Em 1994 os dois principais candidatos à presidência da republica foram: Lula do PT e Fernando Henrique Cardoso, do PSDB. Partido esse com muitos intelectuais, com destaque para FHC, sociólogo, considerado honesto, professor da USP e universidades estrangeiras. Como foi comentado acima, ele como Ministro da Fazenda conseguiu êxito com o Plano Real e a instituição da URV no governo Itamar, depois de tantos planos fracassados nos governos anteriores. Todo esse quadro era favorável ao PSDB, que formou uma frente partidária, a principio com o PSDB/PFL/PTB todo esse quadro levaria ao seu êxito eleitoral e também a chamada governabilidade, foi eleito Presidente da Republica no primeiro turno.
O PSBB encontrou na Argentina e México, o modelo ideal de plano econômico para controlar a inflação satisfatoriamente. Foi necessário fazer pequenas modificações para implantar no Brasil, denominado de Plano Real.

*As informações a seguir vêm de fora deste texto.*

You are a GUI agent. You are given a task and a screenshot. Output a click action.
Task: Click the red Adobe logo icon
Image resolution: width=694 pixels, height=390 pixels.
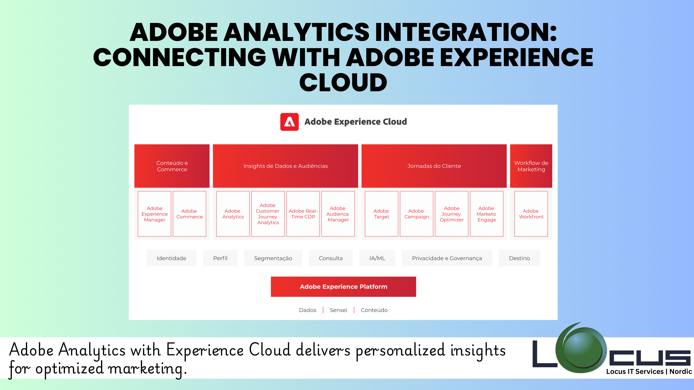click(289, 122)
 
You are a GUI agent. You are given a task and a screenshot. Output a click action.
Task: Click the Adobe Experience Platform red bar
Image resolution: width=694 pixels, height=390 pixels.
click(343, 287)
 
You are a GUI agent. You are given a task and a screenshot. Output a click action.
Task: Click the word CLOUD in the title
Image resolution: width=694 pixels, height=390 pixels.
click(343, 82)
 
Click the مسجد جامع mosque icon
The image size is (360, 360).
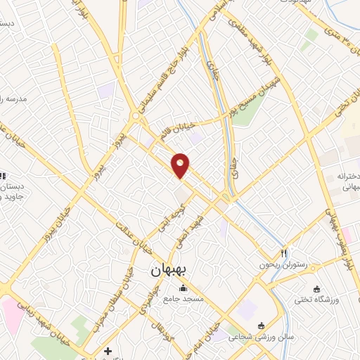pyautogui.click(x=184, y=287)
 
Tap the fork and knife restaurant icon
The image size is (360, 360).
pyautogui.click(x=284, y=252)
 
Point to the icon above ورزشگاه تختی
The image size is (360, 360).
pyautogui.click(x=316, y=288)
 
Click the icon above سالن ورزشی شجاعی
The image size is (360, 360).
pyautogui.click(x=262, y=325)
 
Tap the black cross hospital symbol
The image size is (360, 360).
pyautogui.click(x=107, y=350)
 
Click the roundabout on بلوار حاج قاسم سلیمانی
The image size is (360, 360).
pyautogui.click(x=135, y=115)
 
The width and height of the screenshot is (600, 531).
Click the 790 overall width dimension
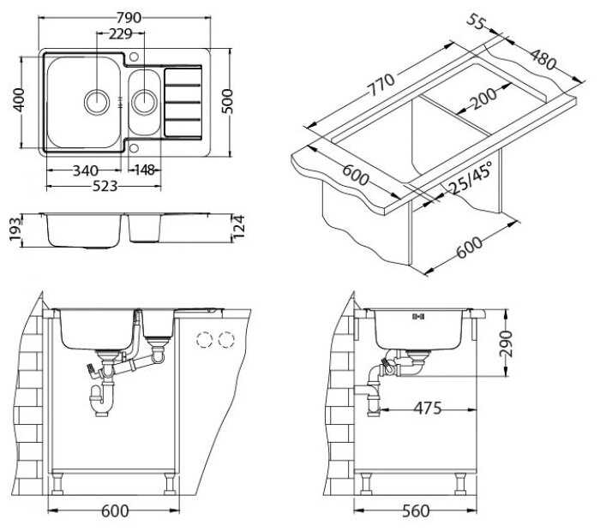click(129, 18)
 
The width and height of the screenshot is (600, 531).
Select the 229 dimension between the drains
click(121, 34)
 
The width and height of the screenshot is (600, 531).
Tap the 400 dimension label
click(19, 100)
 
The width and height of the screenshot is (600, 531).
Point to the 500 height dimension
click(227, 101)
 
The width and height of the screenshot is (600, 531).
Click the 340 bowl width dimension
click(86, 170)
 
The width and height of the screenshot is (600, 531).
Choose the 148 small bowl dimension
click(145, 170)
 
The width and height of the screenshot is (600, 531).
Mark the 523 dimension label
click(105, 186)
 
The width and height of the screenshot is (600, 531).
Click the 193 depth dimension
click(15, 230)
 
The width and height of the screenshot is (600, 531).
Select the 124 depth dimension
click(238, 227)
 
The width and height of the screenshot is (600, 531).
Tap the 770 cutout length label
click(381, 85)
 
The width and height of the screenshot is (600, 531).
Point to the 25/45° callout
click(470, 177)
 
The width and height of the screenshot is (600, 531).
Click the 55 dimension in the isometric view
click(476, 21)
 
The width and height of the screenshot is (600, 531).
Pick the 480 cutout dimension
click(543, 58)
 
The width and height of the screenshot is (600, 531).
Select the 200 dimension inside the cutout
click(483, 98)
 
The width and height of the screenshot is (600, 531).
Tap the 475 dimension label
click(428, 409)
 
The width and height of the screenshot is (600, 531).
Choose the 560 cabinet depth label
click(417, 511)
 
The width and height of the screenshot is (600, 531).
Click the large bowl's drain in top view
click(97, 102)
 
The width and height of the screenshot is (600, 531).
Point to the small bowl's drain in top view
click(144, 102)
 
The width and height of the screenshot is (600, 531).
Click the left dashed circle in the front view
click(204, 338)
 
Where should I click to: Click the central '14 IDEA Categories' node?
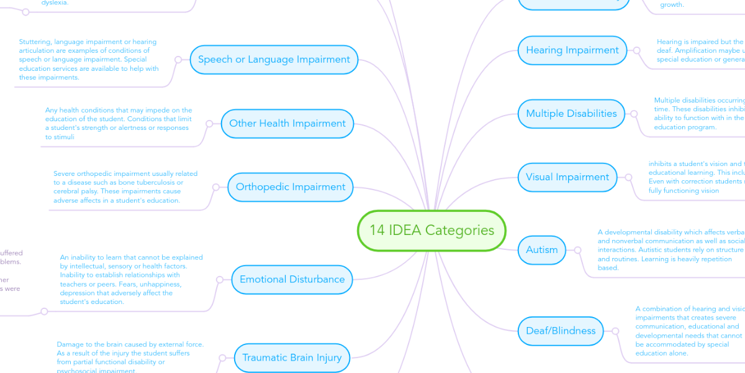[432, 231]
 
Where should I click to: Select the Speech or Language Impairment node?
[274, 60]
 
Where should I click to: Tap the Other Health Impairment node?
[287, 123]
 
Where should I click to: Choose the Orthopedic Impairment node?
[291, 186]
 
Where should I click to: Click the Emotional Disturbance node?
[292, 279]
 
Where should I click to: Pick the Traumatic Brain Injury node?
[291, 357]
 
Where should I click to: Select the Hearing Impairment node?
[572, 50]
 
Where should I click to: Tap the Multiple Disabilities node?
[571, 113]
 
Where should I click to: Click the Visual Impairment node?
[567, 177]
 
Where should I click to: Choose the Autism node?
[542, 249]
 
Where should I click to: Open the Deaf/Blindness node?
[561, 331]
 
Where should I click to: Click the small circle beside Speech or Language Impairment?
[178, 60]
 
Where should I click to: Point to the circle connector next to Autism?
[577, 249]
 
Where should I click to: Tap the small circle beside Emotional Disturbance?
[219, 280]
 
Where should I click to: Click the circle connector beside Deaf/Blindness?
[615, 331]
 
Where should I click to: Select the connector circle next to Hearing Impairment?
[636, 50]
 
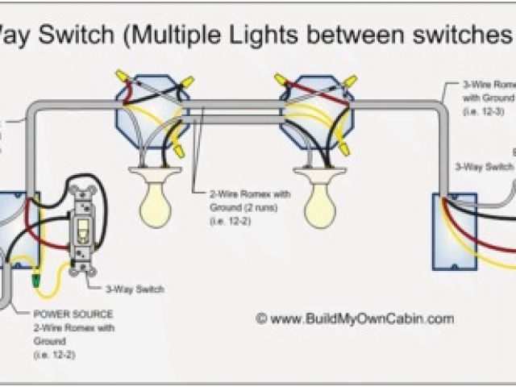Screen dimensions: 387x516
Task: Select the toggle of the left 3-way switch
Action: click(83, 234)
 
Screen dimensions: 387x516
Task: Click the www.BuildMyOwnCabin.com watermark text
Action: click(362, 319)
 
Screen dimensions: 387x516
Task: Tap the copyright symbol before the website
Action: click(261, 319)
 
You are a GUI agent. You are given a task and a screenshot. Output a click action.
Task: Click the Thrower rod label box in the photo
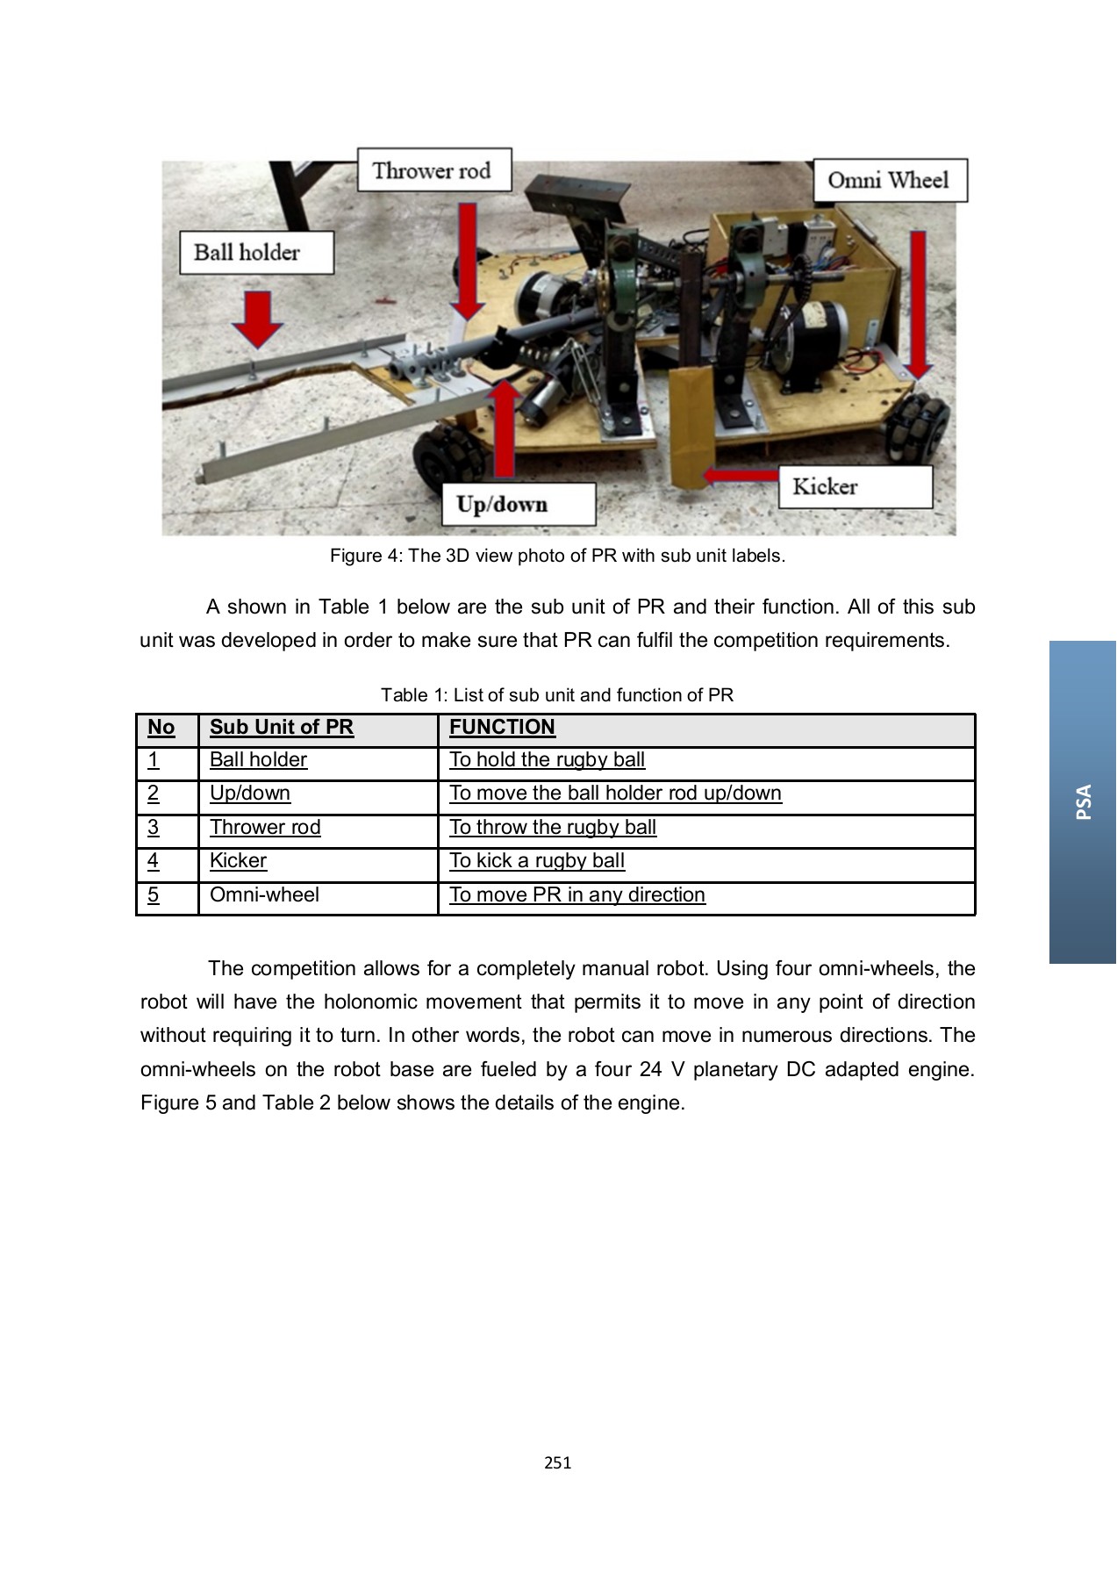point(433,170)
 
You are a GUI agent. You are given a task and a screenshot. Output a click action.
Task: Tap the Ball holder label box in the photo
point(256,253)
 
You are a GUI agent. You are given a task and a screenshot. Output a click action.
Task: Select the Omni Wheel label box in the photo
point(889,181)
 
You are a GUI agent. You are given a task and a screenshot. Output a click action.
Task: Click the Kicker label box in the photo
point(855,486)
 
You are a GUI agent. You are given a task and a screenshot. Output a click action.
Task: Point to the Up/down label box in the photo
point(519,505)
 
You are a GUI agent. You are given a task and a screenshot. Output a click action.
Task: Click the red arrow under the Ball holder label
point(257,320)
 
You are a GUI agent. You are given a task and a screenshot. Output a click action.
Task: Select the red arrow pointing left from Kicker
point(741,476)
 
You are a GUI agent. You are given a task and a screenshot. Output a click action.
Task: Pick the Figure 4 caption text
point(557,556)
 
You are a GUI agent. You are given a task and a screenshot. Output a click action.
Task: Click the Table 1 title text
point(556,695)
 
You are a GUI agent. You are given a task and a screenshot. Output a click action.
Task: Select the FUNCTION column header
point(502,728)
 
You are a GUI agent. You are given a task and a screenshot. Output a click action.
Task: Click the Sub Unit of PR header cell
point(282,728)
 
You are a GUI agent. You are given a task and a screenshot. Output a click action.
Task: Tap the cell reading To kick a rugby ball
point(537,861)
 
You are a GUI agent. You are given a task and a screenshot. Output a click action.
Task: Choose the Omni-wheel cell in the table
point(264,895)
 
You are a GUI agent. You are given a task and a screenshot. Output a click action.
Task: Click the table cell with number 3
point(154,828)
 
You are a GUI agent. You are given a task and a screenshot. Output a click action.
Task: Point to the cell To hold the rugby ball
point(547,760)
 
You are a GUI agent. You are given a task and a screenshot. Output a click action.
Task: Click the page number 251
point(557,1462)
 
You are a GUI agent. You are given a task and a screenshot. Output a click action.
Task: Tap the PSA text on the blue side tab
point(1084,801)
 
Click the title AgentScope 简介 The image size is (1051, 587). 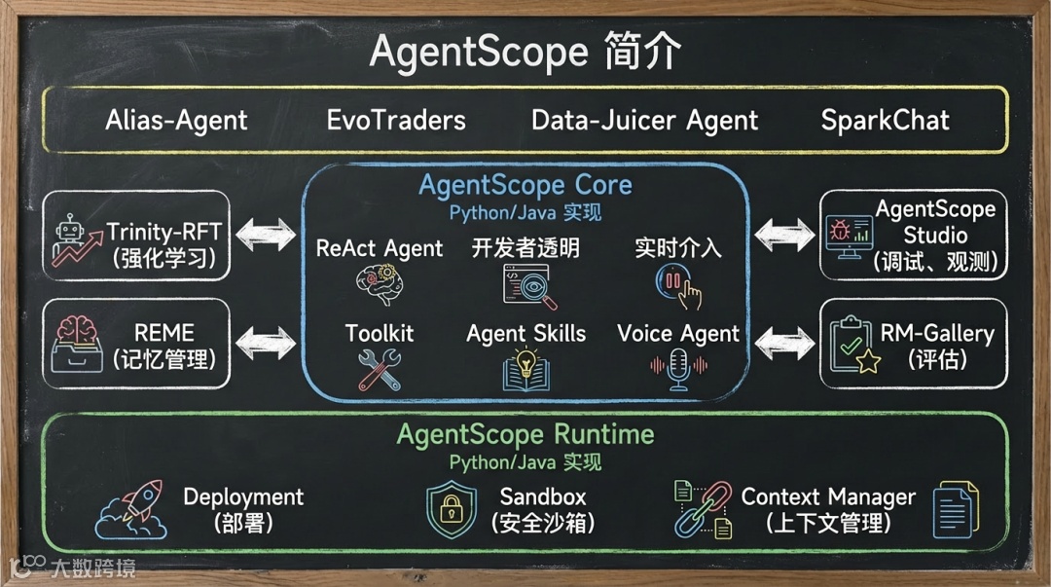pyautogui.click(x=525, y=52)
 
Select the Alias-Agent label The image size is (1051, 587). pyautogui.click(x=176, y=121)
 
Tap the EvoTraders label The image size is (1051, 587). pyautogui.click(x=396, y=121)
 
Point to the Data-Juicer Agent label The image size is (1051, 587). pyautogui.click(x=644, y=121)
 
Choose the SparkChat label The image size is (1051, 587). pyautogui.click(x=885, y=121)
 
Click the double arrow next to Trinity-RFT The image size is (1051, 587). pyautogui.click(x=267, y=235)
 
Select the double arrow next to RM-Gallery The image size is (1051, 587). pyautogui.click(x=783, y=342)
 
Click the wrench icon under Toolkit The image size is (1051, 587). pyautogui.click(x=379, y=369)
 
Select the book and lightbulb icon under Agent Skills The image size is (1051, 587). pyautogui.click(x=526, y=370)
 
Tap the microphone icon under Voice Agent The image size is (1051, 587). pyautogui.click(x=679, y=370)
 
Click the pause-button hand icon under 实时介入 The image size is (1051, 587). pyautogui.click(x=678, y=286)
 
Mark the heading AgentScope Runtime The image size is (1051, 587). pyautogui.click(x=525, y=434)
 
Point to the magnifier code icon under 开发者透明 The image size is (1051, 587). pyautogui.click(x=526, y=286)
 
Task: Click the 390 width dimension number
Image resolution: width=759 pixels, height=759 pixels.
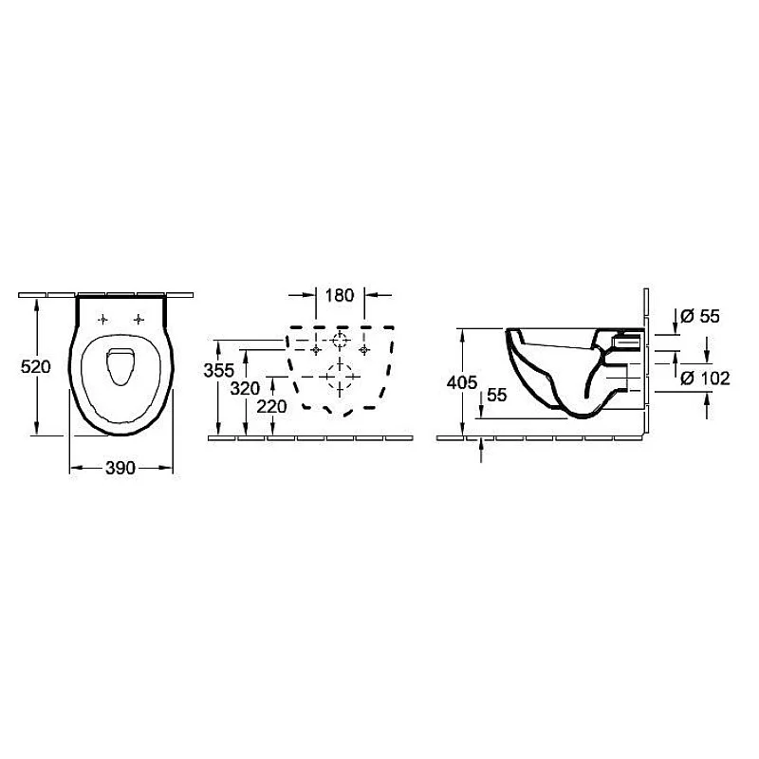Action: point(121,468)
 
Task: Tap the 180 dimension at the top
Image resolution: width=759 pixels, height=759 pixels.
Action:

Nascia o Real como a nova moeda brasileira, valorizada com valor acima do dólar americano, quem diria, era difícil de acreditar, mas era verdade. A nossa moeda ficou tão forte que podemos destacar muitos benefícios: As importações de matérias-primas e máquinas ficaram mais fáceis e tinham seus custos reduzidos. Os produtos importados chegavam para o Brasil com os preços abaixo dos produtos similares nacional. O dólar seria a referencia absoluta para todos os preços. A sociedade em geral apoiou o plano, porque




a inflação chegou ao nível mais baixo em toda a sua história, onde patrões e trabalhadores, não tinham mais razão de reivindicar aumentos. O governo fazia muita propaganda onde falava na melhora do poder aquisitivo dos menos favorecidos, que a partir do Plano Real poderiam comprar a credito, porque as prestações não sofreriam aumento todo mês como antes do plano. O brasileiro passou a comprar mais, a economia foi reaquecida.

A diferença dos planos anteriores é que o Plano Real conseguiu acabar com a indexação da economia sem congelamentos de preços, também foi criada uma nova moeda, o real. Como todo plano precisa de ajustes, o Plano Real também fez ajustes.